A Milano convegno sul decreto del governo: la chance di nuovi posti di lavoro è legata al dovere di una corretta declinazione dell’iter per non vanificare l’iniziativa

dibattito sulle liberalizzazioni

Liberalizzazioni e semplificazioni: il tema caro al Governo Monti sembra essersi avviato ad un processo di effettiva evoluzione.

Ne è la riprova un convegno tenutosi nelle scorse ore a Milano nel corso del quale il Deputato PierLuigi Mantini, Componente della Commissione Parlamentare per la semplificazione e Presidente Consulta Professioni dell’UDC, ha fatto il punto sulle liberalizzazioni e semplificazioni in un confronto con presidenti di ordini professionali, segretari di categorie sindacali e rappresentanti di associazioni.

In un clima sereno e di grande concentrazione, che ha tenuto incollati i presenti fino alla fine, si è dibattuto anche di alcune problematiche che possono insorgere nella vita delle varie categorie professionali. Pienamente d’accordo sulle liberalizzazioni il dott. Lavorato di Assimpredil e l’arch. Daniela Volpi, presidente dell’Ordine degli Architetti di Milano; Danilo Galvagni, segretario generale di Cisl Milano, ha affermato, invece, che “le liberalizzazioni possono sì creare dei posti di lavoro ma devono essere declinate in maniera corretta, altrimenti avremo dei problemi”.

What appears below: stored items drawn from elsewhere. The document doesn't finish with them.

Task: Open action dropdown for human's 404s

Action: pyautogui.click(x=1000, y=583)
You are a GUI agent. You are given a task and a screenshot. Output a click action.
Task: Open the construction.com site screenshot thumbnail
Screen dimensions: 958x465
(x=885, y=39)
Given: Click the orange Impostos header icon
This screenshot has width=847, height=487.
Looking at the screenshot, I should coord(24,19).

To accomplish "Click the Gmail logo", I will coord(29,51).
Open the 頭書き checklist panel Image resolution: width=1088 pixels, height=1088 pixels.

Un ulteriore spunto ad esaminare a fondo le sfaccettature di questa riforma e ciò che comporterebbe per le varie categorie professionali lo ha offerto Luigi Mazza, Responsabile Salaradio Taxi Milano, facendo un esempio per far riflettere sulla “burocrazia che spesso non permette di risolvere situazioni di emergenza”.

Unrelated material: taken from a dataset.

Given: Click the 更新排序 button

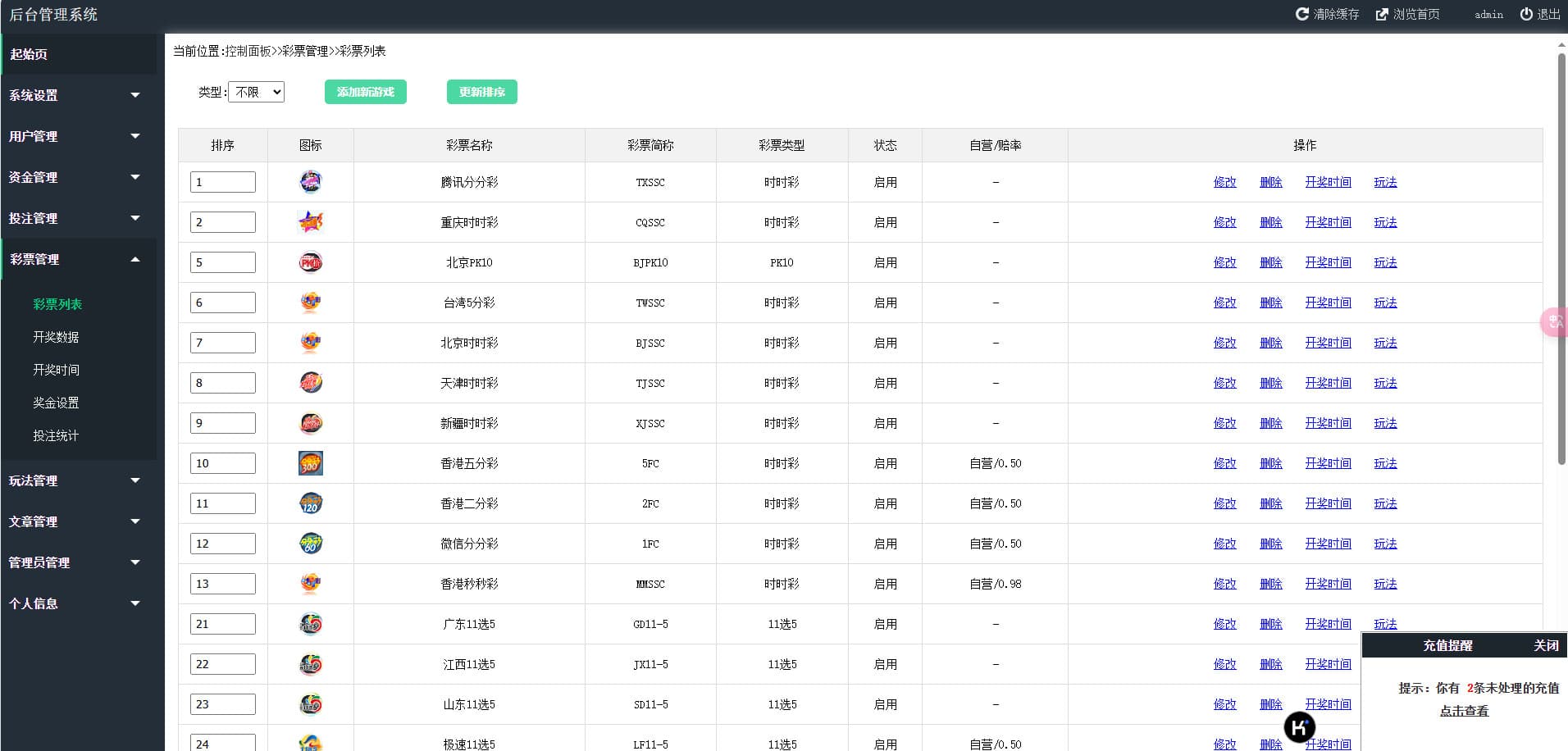Looking at the screenshot, I should pos(481,92).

Il caso riportato è l’intervento dei taxi presso l’aeroporto di Linate, alle 2.30 di notte, per soccorrere più di 200 passeggeri rimasti a terra; intervento successivamente sanzionato dalle autorità locali e oggetto di un contenzioso. Mazza più che per le liberalizzazioni è favorevole alla “liberazione delle attività dalla burocrazia”. Dello stesso parere è stato anche Antonio Vettese, Consorzio Distretto Agricolo Milanese, secondo il quale: “ci sono tutta una serie di norme e divieti che devono essere rispettati ma che non agevolano il lavoro degli agricoltori”. Inoltre Vettese modificherebbe “l’IMU sulle cascine perché queste non vengono considerate come dovrebbero ovvero come pertinenze dei fondi agricoli”.

Secondo l’On. Mantini lo sviluppo del lavoro nel nostro Paese sarà merito non solo delle liberalizzazioni e delle semplificazioni ma anche di misure anticrisi quali gli sgravi fiscali, i minori costi per le famiglie e gli incentivi da estendere alle professioni.

Ci sembra proprio che il Governo Monti avrà bisogno di lavorare ancora affinché le liberalizzazioni e le semplificazioni diventino veramente utili a professionisti, lavoratori e soprattutto ai giovani per attivare quel processo di modernizzazione necessaria all’Italia per uscire dalla crisi.